* _Task instructions_
Reproduce the listing below line for line without any alteration, and omit the pictures from your reply.

[Item position entries]

■ ■ ■ ■ ■ ■ ■

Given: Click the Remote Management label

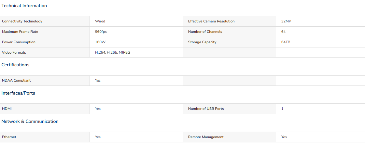Looking at the screenshot, I should point(206,137).
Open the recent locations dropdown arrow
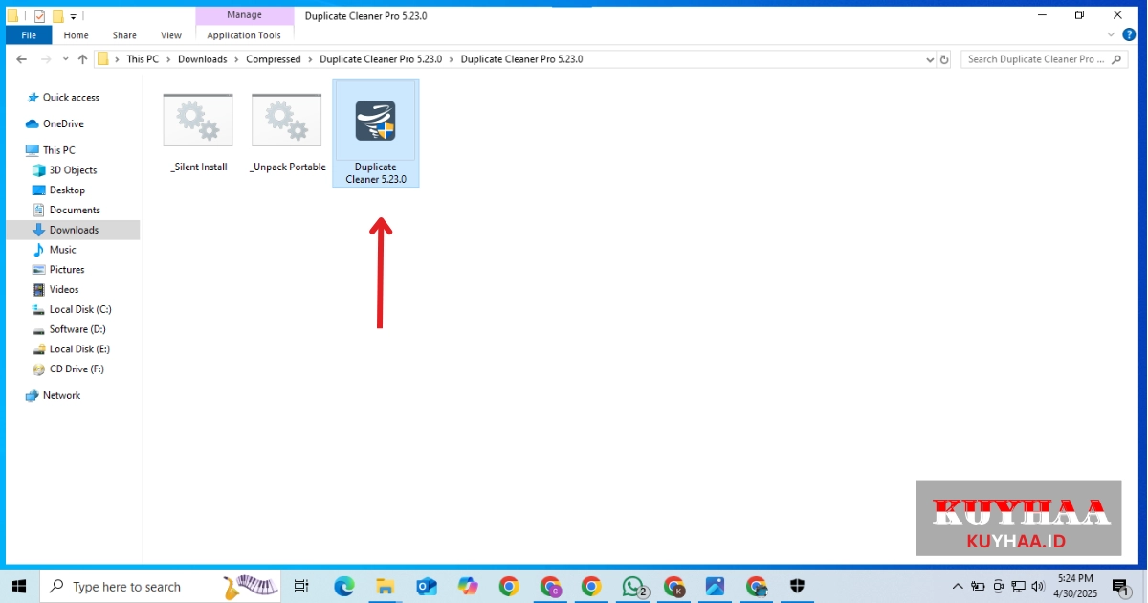This screenshot has width=1148, height=603. (65, 59)
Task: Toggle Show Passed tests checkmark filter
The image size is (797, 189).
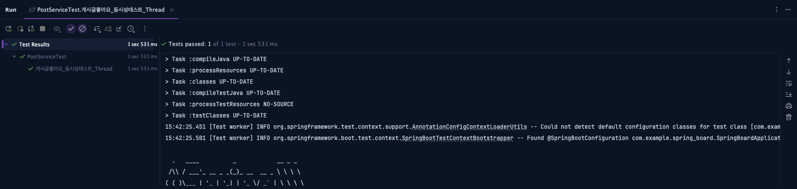Action: pos(71,29)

■ ■ ■ ■ ■ ■ ■

* _Finished answer_
Given: Click the Remote Management label

Looking at the screenshot, I should point(206,137).
Open the recent locations dropdown arrow
This screenshot has width=1148, height=603. (65, 59)
Task: Toggle Show Passed tests checkmark filter
The image size is (797, 189).
Action: pos(71,29)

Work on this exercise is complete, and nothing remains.